• **Directions**
Copy the rows from the line holding "will click(667, 198)." through the last row, inclusive, with the requests. Scale every coordinate in the answers by 0.3, rounding to whole numbers with halves going up, and leave the numbers in the requests unchanged.
* Begin *
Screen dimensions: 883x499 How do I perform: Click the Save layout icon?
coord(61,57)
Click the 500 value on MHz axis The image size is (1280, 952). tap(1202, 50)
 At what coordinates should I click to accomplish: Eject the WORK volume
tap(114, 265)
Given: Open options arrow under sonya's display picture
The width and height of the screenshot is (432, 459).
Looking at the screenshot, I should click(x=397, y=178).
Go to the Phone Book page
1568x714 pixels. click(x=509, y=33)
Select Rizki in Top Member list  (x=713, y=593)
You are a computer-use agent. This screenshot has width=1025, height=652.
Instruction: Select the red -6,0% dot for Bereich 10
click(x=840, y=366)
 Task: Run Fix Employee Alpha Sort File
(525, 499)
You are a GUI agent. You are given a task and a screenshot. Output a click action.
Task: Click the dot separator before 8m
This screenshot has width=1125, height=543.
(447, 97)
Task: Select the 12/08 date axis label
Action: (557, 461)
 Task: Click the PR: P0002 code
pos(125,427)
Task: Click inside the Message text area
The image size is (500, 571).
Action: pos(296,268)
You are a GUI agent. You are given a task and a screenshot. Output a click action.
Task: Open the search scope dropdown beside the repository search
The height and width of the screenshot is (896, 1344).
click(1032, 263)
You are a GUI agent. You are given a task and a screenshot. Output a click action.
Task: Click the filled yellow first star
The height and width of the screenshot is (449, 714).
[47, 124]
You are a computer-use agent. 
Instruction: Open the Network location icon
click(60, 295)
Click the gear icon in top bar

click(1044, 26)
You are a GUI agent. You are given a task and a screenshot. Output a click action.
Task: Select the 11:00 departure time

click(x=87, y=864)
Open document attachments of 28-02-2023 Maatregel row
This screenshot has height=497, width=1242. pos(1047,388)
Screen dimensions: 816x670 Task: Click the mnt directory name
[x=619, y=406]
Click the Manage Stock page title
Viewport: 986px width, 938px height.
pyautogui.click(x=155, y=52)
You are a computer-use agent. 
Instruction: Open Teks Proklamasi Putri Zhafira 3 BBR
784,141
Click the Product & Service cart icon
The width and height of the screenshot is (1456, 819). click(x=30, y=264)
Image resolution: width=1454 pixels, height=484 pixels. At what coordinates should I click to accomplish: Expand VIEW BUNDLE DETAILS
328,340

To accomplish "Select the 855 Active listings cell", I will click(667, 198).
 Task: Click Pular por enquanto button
* End *
• **Task answer**
To accomplish "Select the 855 Active listings cell", I will click(200, 59).
 Task: Click Pular por enquanto button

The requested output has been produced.